Gap Welding Tip: Lay your gun down until you're aiming your wire on a very shallow angle at the face of the cut, not perpendicular to the panel. This will throw the heat into the meat of the panel, not just the edge. Pop your trigger to build material. I've welded up BIG gaps this way.

Hot Tip: while you have your door in, go to the top and lay a standard Sharpie against the cab and trace onto the door. Your gaps should be pretty close, but where you're tight, you'll leave a mark. take the door off and slice right down the mark favoring the door side. Then weld the door edge back solid. Wha-la, nice door gaps.

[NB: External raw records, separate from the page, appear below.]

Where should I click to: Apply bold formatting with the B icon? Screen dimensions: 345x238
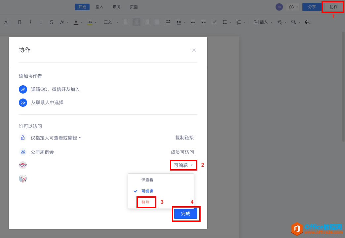tap(20, 22)
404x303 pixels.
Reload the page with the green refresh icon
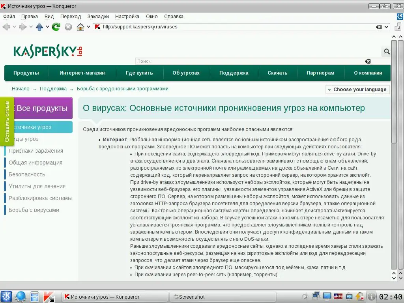pyautogui.click(x=56, y=27)
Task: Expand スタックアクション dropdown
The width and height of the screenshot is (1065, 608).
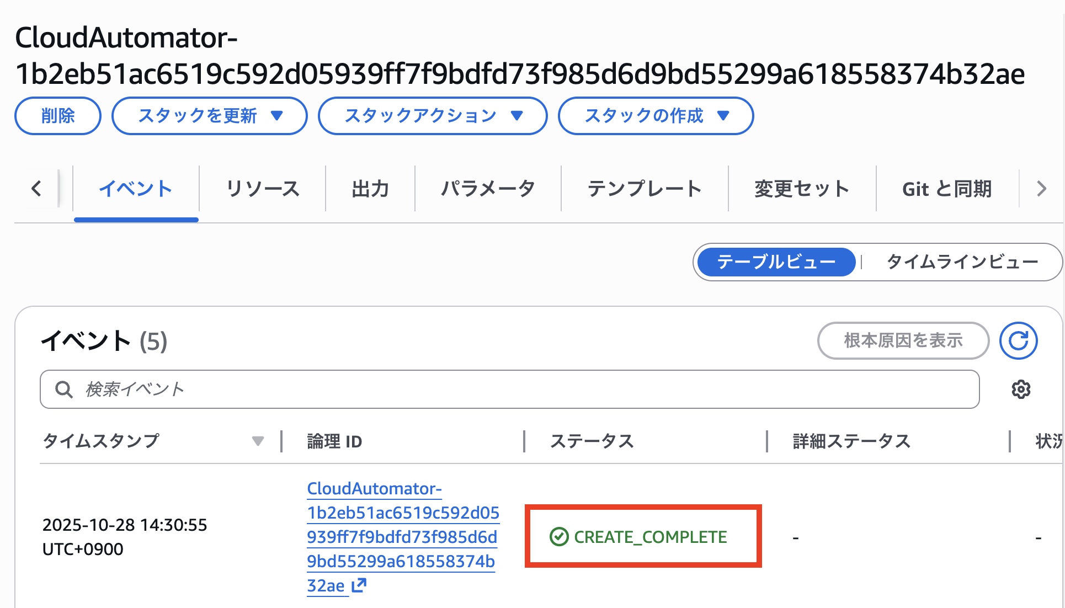Action: [x=433, y=116]
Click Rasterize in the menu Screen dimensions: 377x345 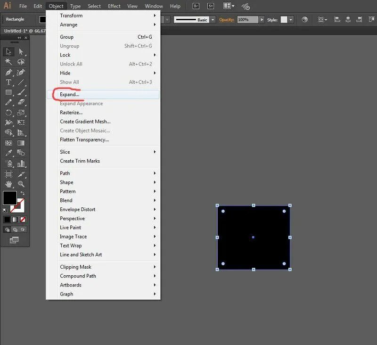pos(71,112)
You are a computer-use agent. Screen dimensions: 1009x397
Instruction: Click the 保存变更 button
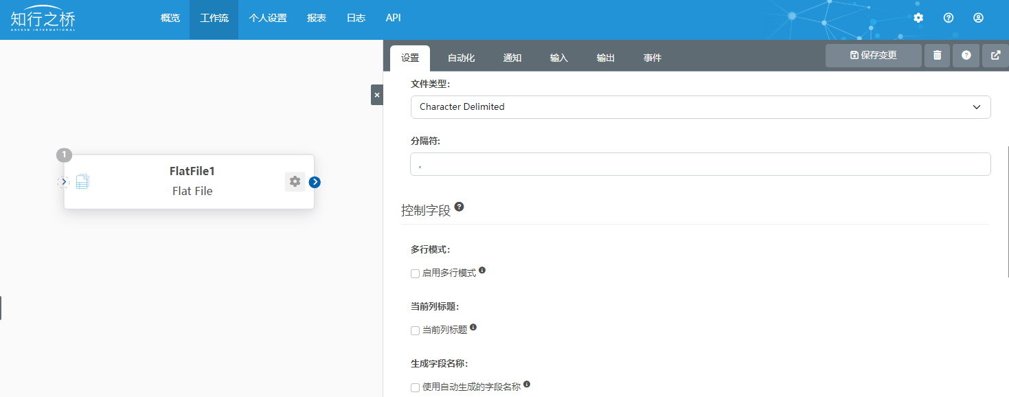(x=873, y=56)
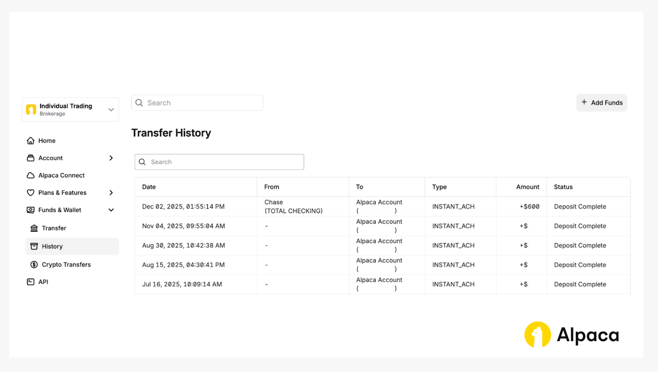The height and width of the screenshot is (372, 658).
Task: Click the archive icon beside History
Action: pyautogui.click(x=34, y=246)
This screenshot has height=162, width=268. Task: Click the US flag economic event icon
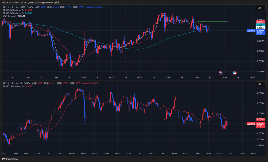point(235,72)
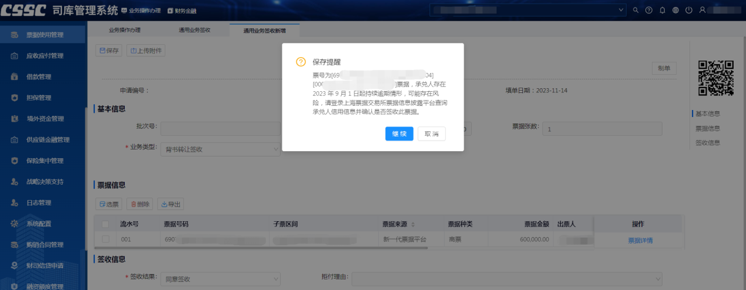Expand the top header organization dropdown
Screen dimensions: 746x290
622,11
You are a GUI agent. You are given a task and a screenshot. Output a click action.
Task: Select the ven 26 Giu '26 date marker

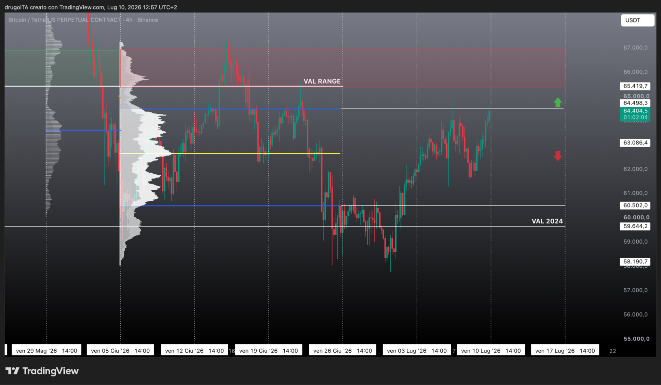pyautogui.click(x=343, y=350)
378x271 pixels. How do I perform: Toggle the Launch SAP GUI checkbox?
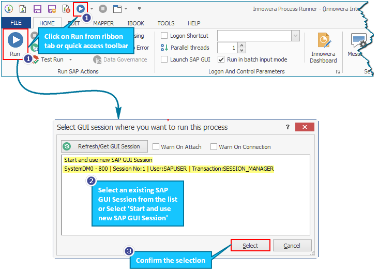pyautogui.click(x=164, y=59)
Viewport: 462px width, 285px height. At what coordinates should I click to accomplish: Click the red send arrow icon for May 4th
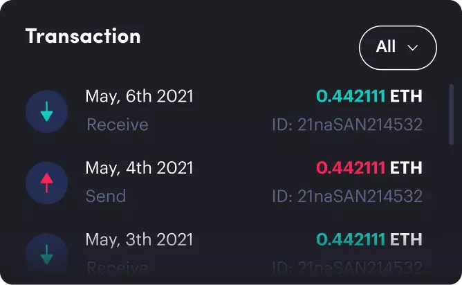46,183
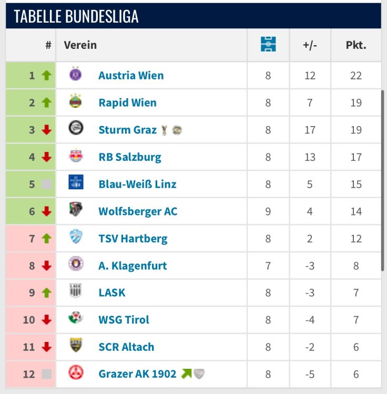Click the Grazer AK 1902 club logo
Viewport: 387px width, 394px height.
(76, 374)
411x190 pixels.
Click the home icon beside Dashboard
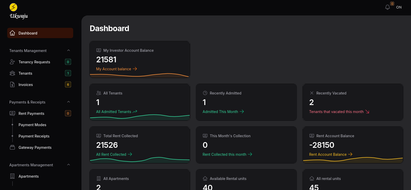tap(12, 33)
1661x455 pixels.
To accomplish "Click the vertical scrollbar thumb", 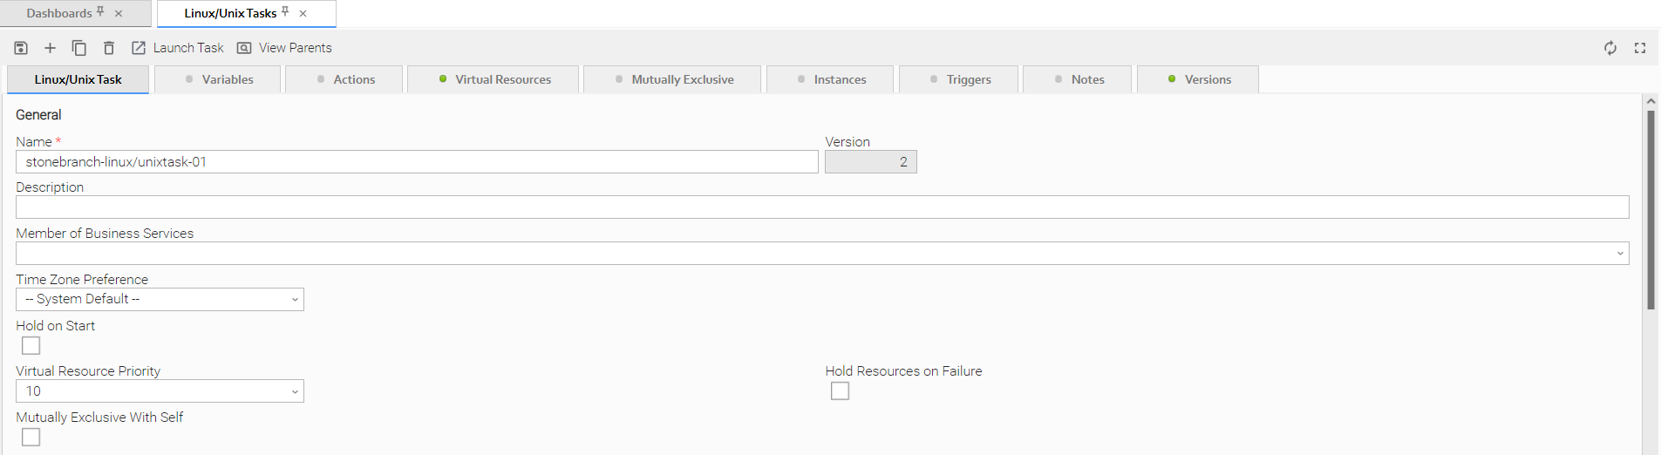I will [1651, 209].
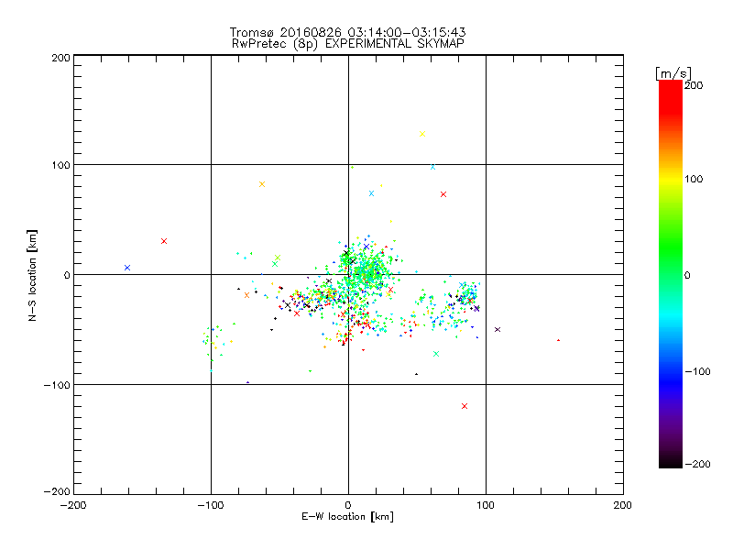
Task: Click the plot center at origin crossing
Action: 348,274
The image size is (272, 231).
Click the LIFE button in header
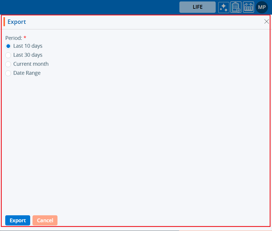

Thank you very much for the time you spent teaching a novice. All of what you said helped and made sense to me. My one major question at this point is what to do with the inner rocker panel height because without the outer rocker on, the inner rocker touches the door bottom. I see what you mean by already having hard tacked in the cab corner. I already have to replace the door bottoms on both sides of the truck because they are roached. Should i just tack my outer rocker in place as low as i can using the tulip method as described knowing that it won't allow me to close the door and then fix that problem when i cut the doors up? I could just shorten the inside of the door "cup" area at the bottom to make up for the problem with the "too high inner rocker". The other option is to somehow lower the inner rocker a half inch before even messing with the outer rocker fitment. Basically, there's no way to make the rocker fit with any method until i address the height of the inner rocker since that's what the outer rocker sits on. The only way around this problem i see is shortening the inside of the door cup

What you think?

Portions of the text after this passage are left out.